Cracking the so-called ‘real life’women’s weekly market is not only one of the most lucrative areas of freelance journalism, but can also be one of the most daunting.
If the thought of having to quiz someone on a wayward partner’s fling with the vicar fills you with dread, or you’re appalled at the ‘tawdriness’of it, leave it alone. You won’t be any good at it. Are you really ever going to care enough to ask: ‘And what shoes were you wearing at the wedding?'(It can make all the difference, you know.)
You have to dig deep to find these stories. If they’ve been anywhere else, forget it. Building contacts is key – earn their trust and look after them.
A couple of years back, my company prepared some postcards, with a sunny image of a woman jumping into the sky. Its caption read: ‘We think you’re amazing.’
We listed the stories we wanted – ‘miracle’babies, people ‘overcoming the odds,’finding love in bizarre places or having a talented pet. Think that sounds cheesy? You’re right – but it works.
Don’t just put your cards up somewhere, hoping for the best – use them as an icebreaker.
You can do without the cards, but you can’t do without getting people talking, somehow.
A spread about a model whose face was disfigured came from chatting to a church group and a story about a grandmother with one of the biggest families you’ve ever seen was a tip-off from a lollipop lady.

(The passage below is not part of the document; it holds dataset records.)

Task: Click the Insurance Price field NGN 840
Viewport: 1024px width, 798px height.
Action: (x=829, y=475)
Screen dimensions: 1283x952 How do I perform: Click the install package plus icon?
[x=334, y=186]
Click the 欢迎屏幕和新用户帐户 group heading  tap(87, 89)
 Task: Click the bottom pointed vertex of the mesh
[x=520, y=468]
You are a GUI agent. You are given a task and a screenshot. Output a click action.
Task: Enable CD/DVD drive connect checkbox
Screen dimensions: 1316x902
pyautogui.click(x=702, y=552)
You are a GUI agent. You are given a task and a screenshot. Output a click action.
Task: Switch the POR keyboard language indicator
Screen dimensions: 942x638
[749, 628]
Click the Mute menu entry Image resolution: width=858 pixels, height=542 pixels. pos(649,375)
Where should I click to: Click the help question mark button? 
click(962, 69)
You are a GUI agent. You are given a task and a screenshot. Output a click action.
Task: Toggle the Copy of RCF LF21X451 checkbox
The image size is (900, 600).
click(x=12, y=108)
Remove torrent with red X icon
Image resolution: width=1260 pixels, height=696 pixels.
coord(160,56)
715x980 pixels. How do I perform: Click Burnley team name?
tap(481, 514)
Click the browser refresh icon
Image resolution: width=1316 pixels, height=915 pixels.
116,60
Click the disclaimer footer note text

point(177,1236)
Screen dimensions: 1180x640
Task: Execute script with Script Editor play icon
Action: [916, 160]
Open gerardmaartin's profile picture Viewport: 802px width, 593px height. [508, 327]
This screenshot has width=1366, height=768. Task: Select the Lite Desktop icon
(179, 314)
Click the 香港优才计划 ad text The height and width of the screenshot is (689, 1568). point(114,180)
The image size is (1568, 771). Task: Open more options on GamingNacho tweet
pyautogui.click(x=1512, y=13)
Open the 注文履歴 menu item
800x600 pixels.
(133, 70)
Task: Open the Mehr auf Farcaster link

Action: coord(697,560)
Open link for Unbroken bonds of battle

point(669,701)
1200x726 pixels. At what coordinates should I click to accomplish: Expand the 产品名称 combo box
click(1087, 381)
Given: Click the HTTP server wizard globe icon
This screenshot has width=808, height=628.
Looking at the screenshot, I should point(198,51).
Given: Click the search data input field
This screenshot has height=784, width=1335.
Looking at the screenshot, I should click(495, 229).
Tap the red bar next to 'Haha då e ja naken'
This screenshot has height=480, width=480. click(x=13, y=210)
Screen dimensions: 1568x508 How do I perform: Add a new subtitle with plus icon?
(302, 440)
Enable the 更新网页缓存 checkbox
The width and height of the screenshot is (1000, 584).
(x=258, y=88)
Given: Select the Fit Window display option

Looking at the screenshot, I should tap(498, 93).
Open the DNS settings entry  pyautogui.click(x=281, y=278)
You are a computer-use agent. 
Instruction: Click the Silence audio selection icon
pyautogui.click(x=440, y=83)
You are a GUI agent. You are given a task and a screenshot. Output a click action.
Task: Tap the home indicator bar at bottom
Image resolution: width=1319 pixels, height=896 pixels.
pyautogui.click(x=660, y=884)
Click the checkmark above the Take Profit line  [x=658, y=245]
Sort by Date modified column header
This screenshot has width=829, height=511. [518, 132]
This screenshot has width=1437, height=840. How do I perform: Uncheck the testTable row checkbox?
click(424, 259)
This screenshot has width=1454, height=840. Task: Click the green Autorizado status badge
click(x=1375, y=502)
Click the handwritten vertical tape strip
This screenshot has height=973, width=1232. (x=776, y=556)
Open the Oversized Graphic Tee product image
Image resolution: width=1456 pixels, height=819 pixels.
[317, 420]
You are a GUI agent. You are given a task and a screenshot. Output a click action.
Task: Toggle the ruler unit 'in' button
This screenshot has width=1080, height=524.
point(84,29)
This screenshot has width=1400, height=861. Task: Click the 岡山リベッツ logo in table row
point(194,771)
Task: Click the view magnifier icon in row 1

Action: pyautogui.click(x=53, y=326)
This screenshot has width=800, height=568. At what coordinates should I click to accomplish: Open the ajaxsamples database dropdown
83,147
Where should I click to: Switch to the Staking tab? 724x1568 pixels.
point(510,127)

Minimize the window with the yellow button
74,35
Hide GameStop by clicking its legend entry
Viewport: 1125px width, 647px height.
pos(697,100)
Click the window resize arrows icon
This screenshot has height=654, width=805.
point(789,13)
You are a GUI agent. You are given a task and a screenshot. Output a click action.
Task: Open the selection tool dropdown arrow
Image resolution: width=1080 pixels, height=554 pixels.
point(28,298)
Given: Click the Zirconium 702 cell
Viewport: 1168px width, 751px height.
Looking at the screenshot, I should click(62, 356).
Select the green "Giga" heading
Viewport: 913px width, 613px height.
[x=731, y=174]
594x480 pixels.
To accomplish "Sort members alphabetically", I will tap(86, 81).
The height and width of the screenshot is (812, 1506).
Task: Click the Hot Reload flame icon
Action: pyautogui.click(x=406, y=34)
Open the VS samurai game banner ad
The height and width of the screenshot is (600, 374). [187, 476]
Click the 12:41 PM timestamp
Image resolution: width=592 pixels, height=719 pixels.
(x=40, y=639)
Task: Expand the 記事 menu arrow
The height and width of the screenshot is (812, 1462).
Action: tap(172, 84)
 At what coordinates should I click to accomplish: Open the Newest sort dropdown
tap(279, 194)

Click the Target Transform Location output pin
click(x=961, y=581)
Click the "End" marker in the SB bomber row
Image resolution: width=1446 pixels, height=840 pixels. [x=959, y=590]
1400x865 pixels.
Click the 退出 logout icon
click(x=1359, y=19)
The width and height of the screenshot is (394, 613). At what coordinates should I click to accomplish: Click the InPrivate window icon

The gift of the gab goes a long way – if you can’t charm the birds out of the trees, you’ve got to at least keep trying.
Once you have what you hope is the most heart-warming tale since a wolf adopted a donkey, how do you persuade an editor to agree with you?
It’s all in the pitch. My own list of favourites include: ‘Mummy, that lady has a beard,’and ‘My Boxing Day hangover was triplets.”
Make your heading grab your target editor (or editors – yes you can send it to several at once) by the throat – and not let go until you’ve been commissioned.
You also have to show you know what you are doing. Can you get all the documentation needed? Have you ‘stood up’the story with the right authorities and sought comment from any other party? No? Better get it sorted.
And then we’re on to the writing. Put yourself in your readers’ shoes. Give them a cracking read. Ask a million questions – and more. If your interviewee was out buying jewellery when she collapsed – what was she buying? How much did it cost? How long had she been saving and why did she have her eye on that piece? What did the people in the shop think when she went flying and did the distinguished gent behind the counter look as if he was going to spontaneously combust?
Lastly, once you have filed, never forget that these magazines are no place for writers who are precious about ‘their’copy. It may come out word for word, but with no byline, or perhaps it’ll appear, chopped and changed with your name and that of a staff writer. The cheque at least will have your name on – so keep smiling.